Various methods evaluated
(b) Every college class presents a gradation of minds capable (whether from nature or training) of attaining different states of comprehension. Of students in the lower half of the classes in American colleges, it may be said broadly that they never can or will develop the capacity of thinking abstractly and that the concrete method of teaching would give better results in their cases. Therefore the teacher attempts to compromise, to adopt a method that fits the "mode," the middle third of the class, wasting much of the time of the brighter (or of the more earnest) students, and letting those in the lowest third trail along as best they can. This difficulty may be met with some success where there are several sections of a class by grouping the men in accordance with their previous scholarship records. This grouping is beneficial alike to those lower and to those higher than the average in scholarship.
(c) Quite as important in this connection as this subjective quality of the students, is the characteristic quality of the teacher. A particular teacher will succeed better or worse with any particular method according as it fits his aim and is in accord with his endowment and training. If he is himself of the "hard-headed" unimaginative or unphilosophic type, he will of course deem effort wasted that goes beyond concrete facts. He will give little place to the larger aspects and principles of "political" economy, but will deal exhaustively with the details of commercial economy. If the teacher is civic-minded and sympathetic, he will be impelled to trace economic forces, in their actions and interactions, far beyond the particular enterprise, to show how the welfare of others is affected. To do this rightly, knowledge of the conditions must be combined with a deeper theoretical insight; but the civic aim operates selectively to limit the choice of materials and analysis to those contemporary issues that appeal at the time to the textbook writer, to the teacher, or to the public. Still different is the case of the teacher who finds his greatest joy in the theoretical aspects of economics, possesses a clean-cut economic philosophy (even though it may not be ultimate truth), and has faith in economics as a disciplinary subject. Such a teacher will (other things being equal) have, relatively, his greatest success with the students of greatest ability; he will get better results in teaching the "principles" than in teaching historical and descriptive facts. None will deny that this type of education has an important place. Even in the more descriptive courses appeal should be made to the higher intellectual qualities of the class, leaving a lasting disciplinary result rather than a memory stored with merely ephemeral and mostly insignificant information.

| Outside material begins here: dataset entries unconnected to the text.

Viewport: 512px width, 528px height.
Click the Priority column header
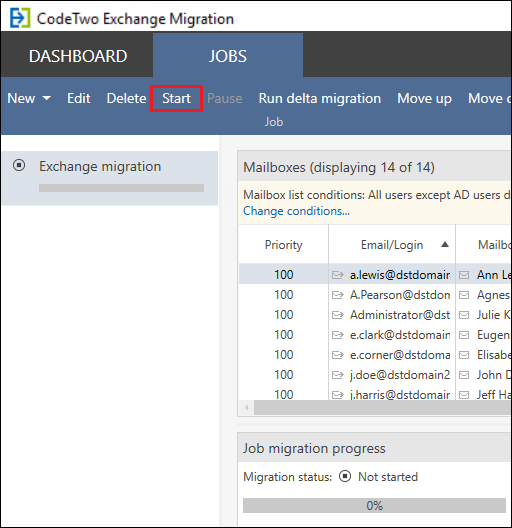283,245
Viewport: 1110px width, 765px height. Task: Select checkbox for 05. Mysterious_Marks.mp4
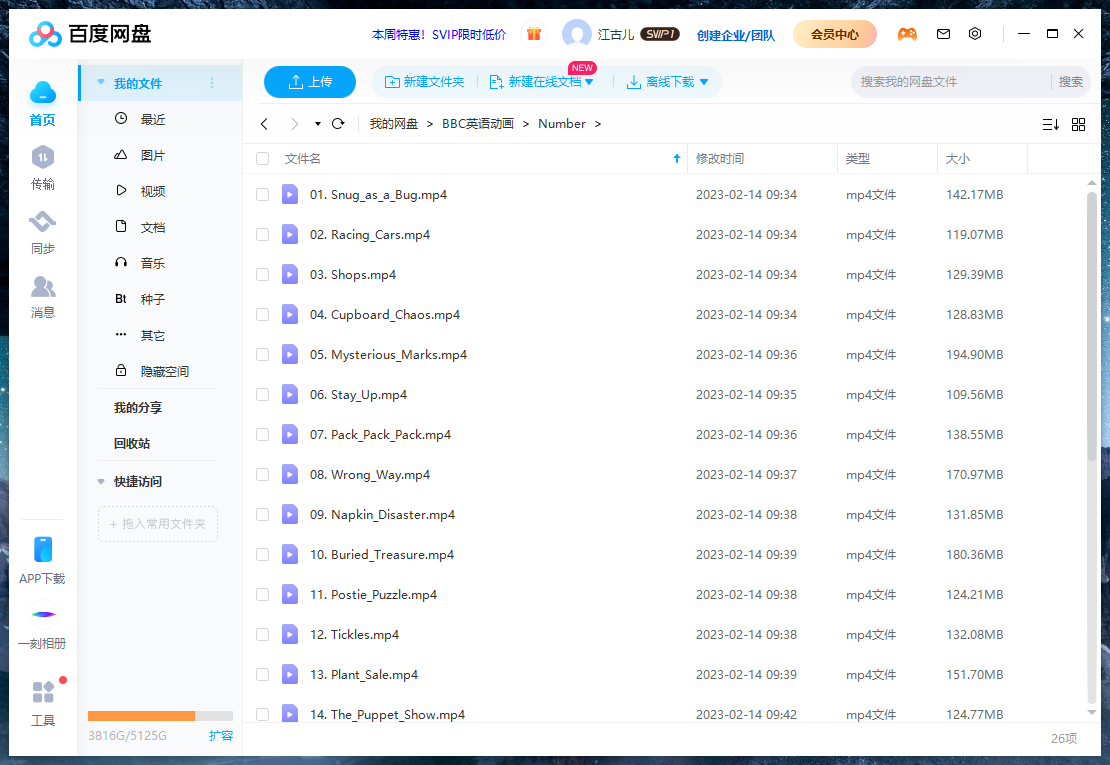(262, 355)
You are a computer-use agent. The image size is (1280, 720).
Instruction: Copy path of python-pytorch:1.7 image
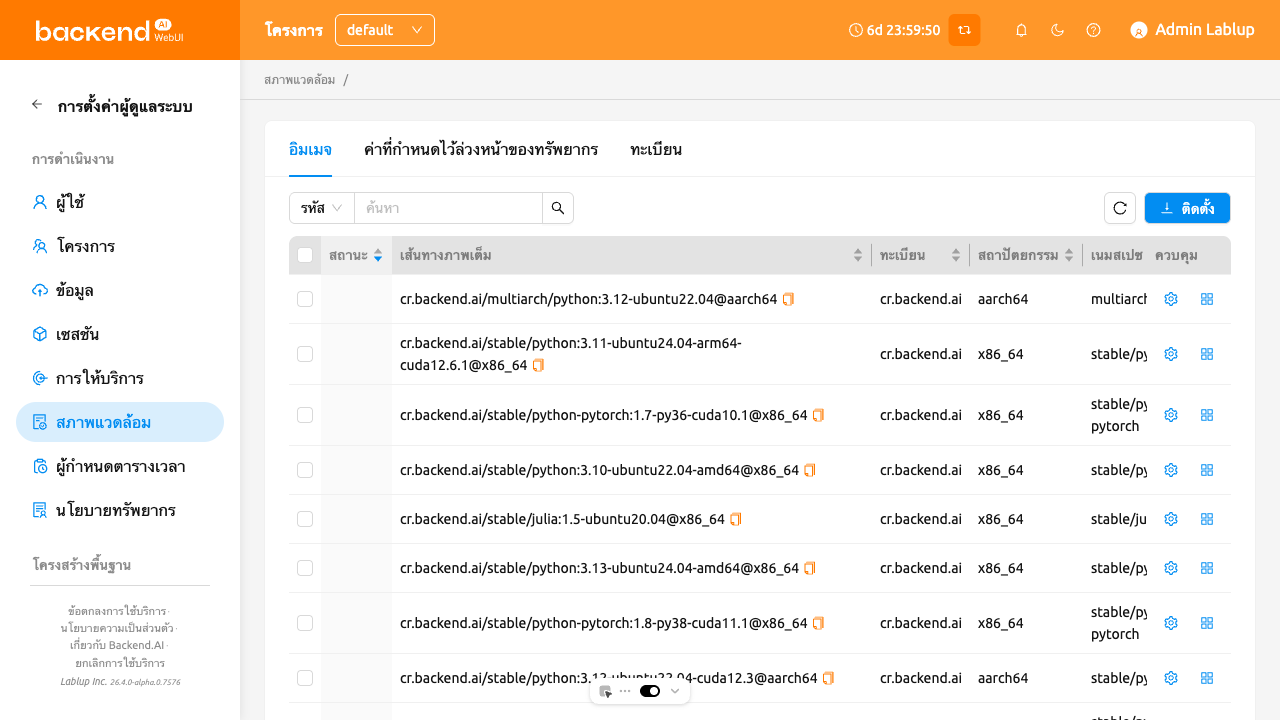(818, 415)
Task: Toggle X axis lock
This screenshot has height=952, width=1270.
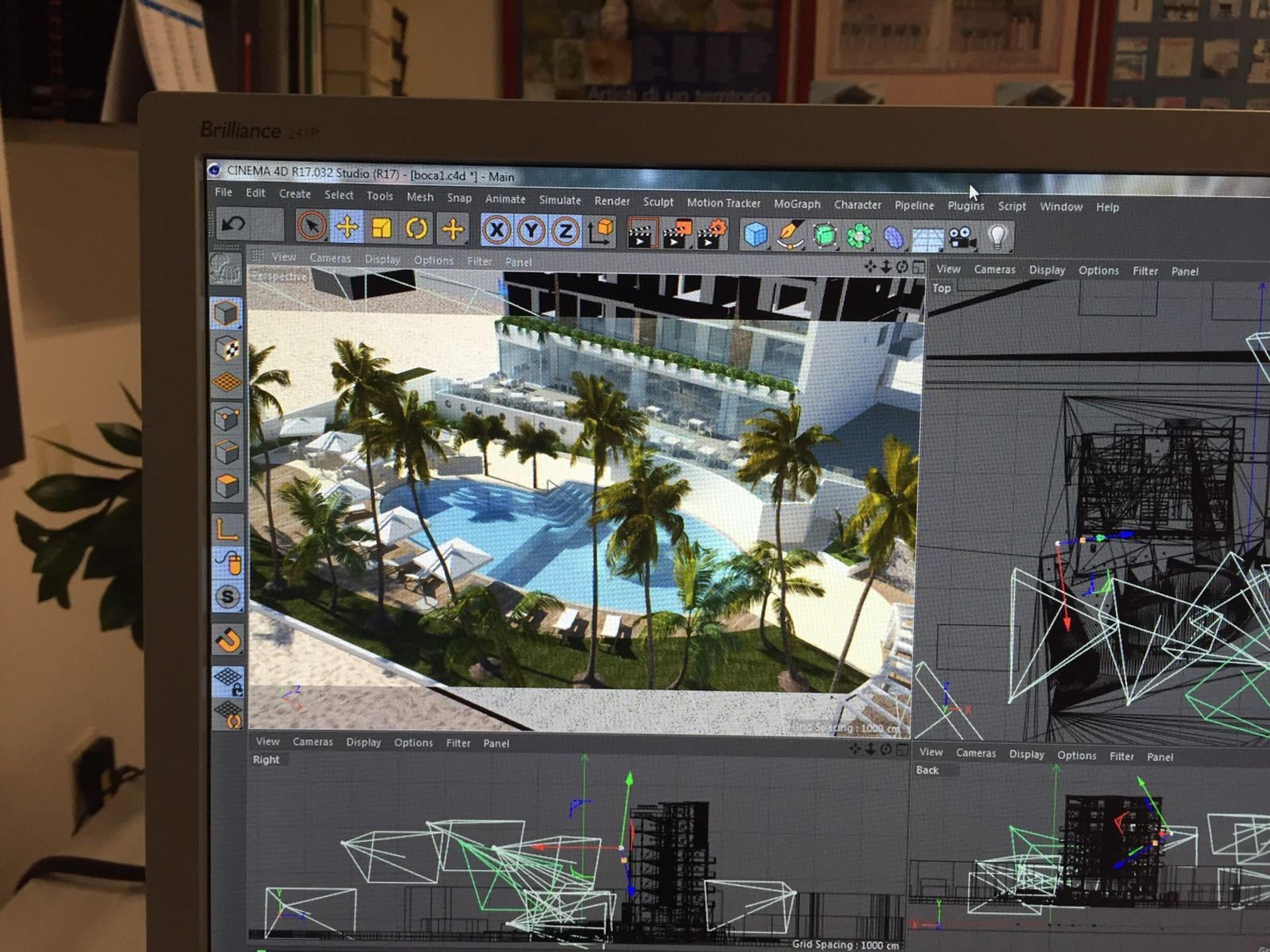Action: (497, 230)
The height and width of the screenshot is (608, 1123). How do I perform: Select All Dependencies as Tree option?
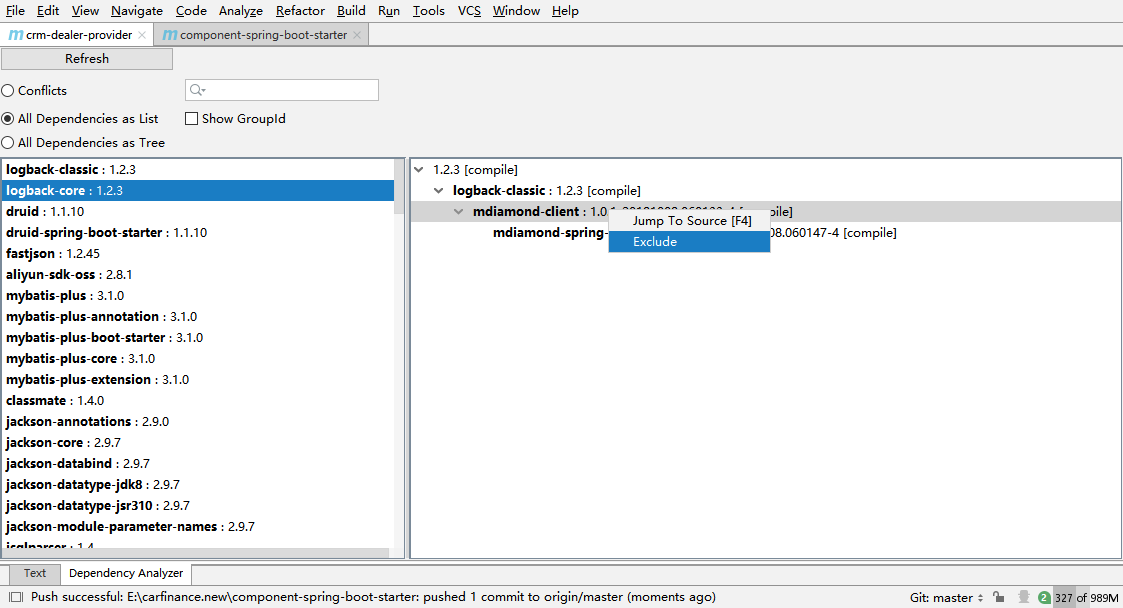[8, 143]
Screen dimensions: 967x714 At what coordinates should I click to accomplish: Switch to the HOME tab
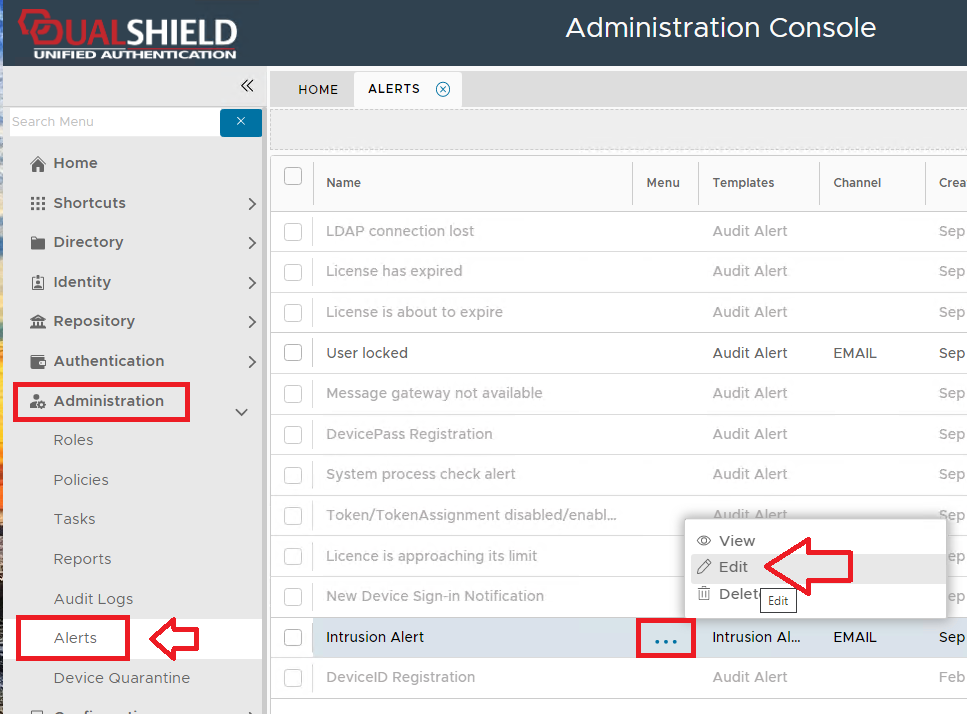[318, 89]
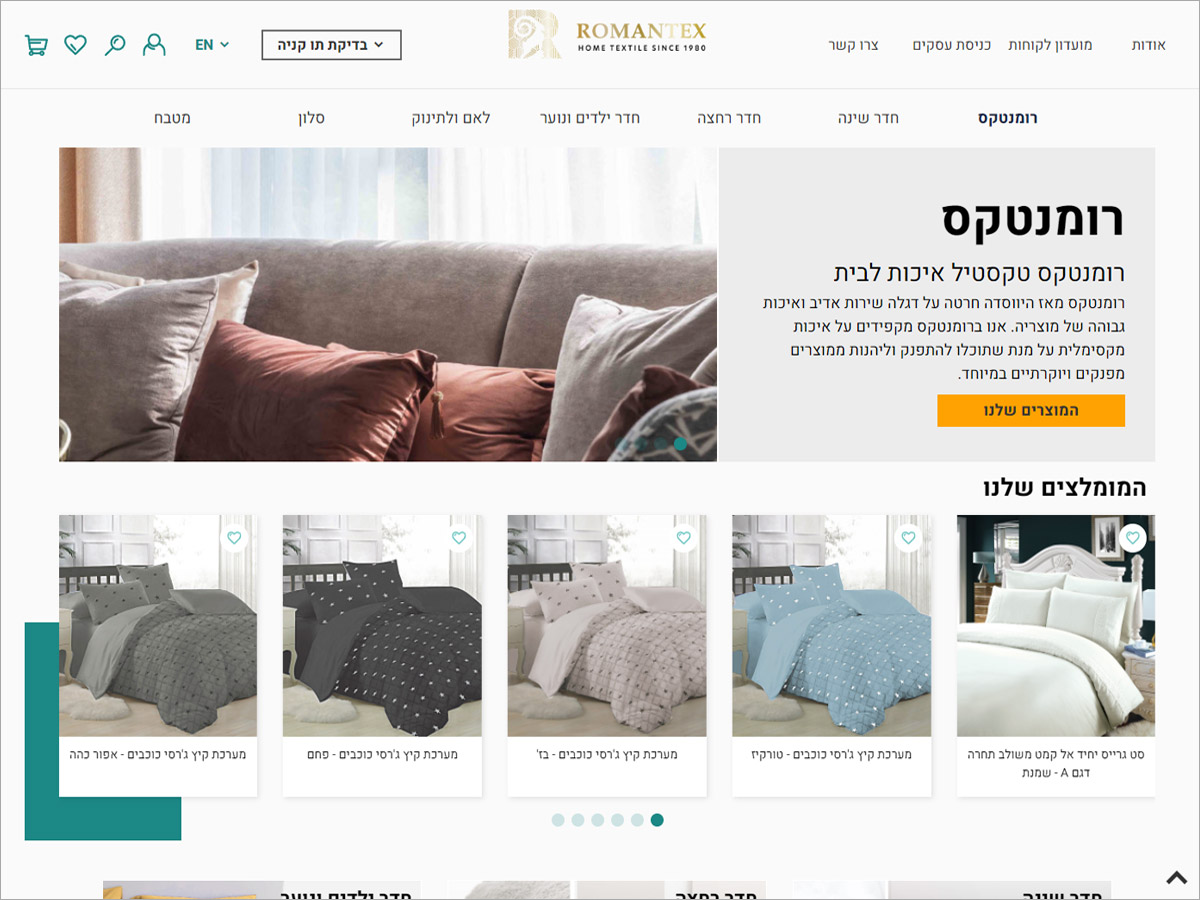The height and width of the screenshot is (900, 1200).
Task: Open the turquoise stars bedding thumbnail
Action: pos(832,626)
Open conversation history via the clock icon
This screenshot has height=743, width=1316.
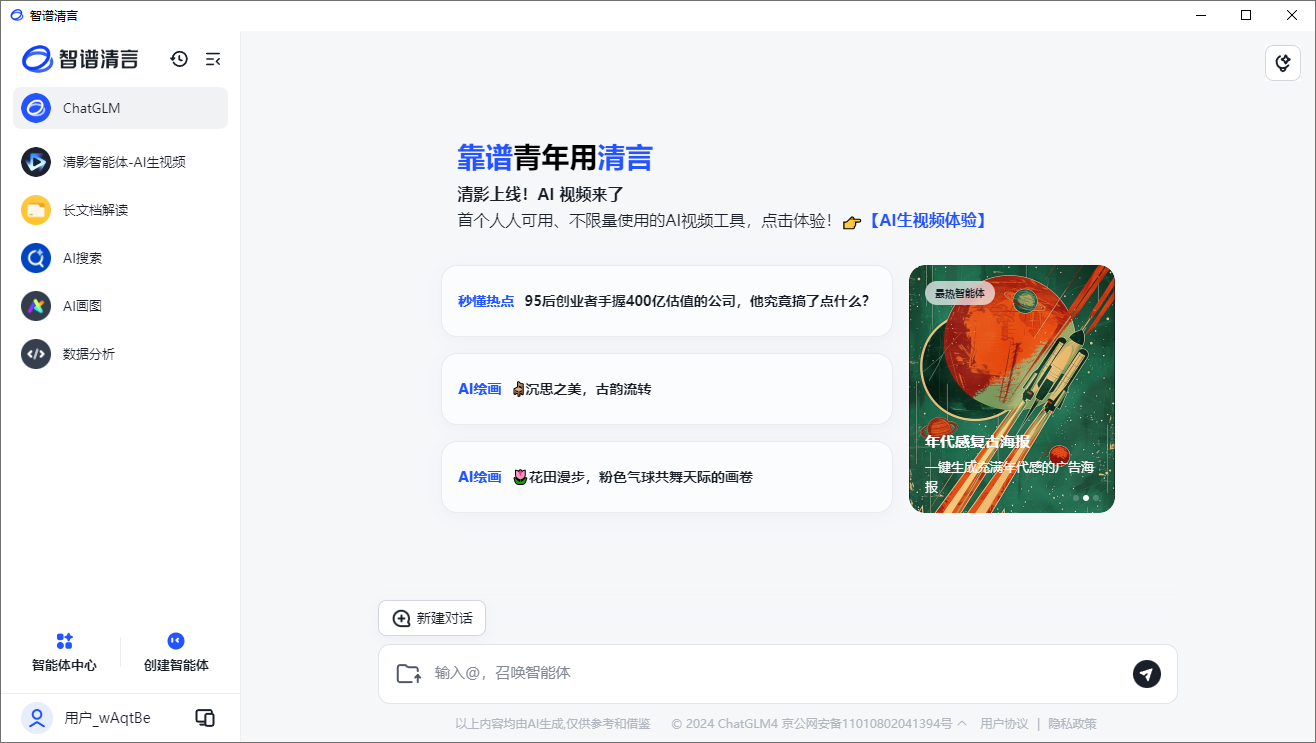tap(179, 59)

The teacher with colorless personality and without interest in, and knowledge of, the world of reality, will fail, whatever be the purpose of his teaching. The higher the teacher's aim, the farther may he fall below its attainment. A college teacher whose message is delivered on the mental level of grammar school children should, of course, score a pretty high percentage of success in giving a passing mark to sophomores, juniors, and seniors in American colleges. But is this really a success, or is it rather not evidence of a failure in the whole school curriculum, and of woful waste in our system of so-called "higher" education? Are colleges for the training of merely mediocre minds?
Aim and attitude more fundamental than method of instruction
These questions of aim and of attitude are more fundamental than is the question of the particular device of instruction to be used, as lecture, textbook, etc. Yet the latter question is not without its importance. In general it appears that practice has moved and still moves in a cycle. In the American college world as a whole each particular college repeats some or all of the typical phases with the growth of its economic department.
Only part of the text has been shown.